→ WHAT THE EXERCISE ASKS:
Pull out every line of the records that contains the string "screenshot", and list those lines unchanged.

— BEGIN GIVEN ENTRIES —

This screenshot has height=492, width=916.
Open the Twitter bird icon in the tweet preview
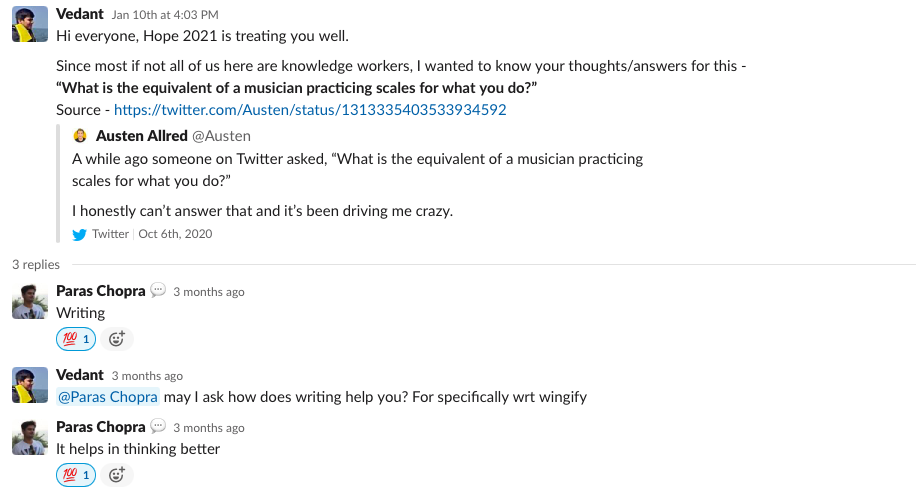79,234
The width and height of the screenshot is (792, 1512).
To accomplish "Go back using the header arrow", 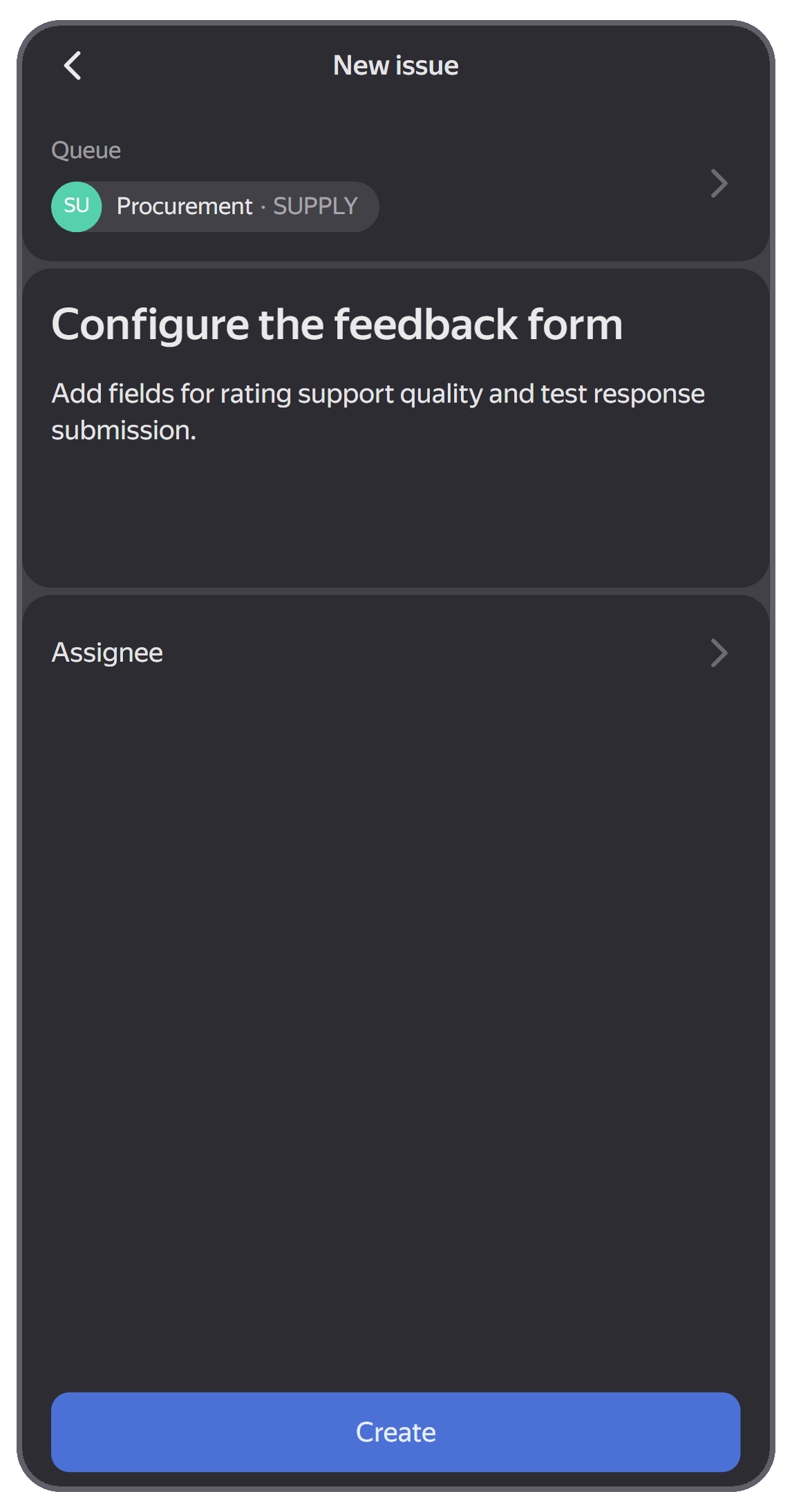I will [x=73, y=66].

— END GIVEN ENTRIES —

→ OUTPUT:
This screenshot has height=492, width=916.
The width and height of the screenshot is (792, 1512).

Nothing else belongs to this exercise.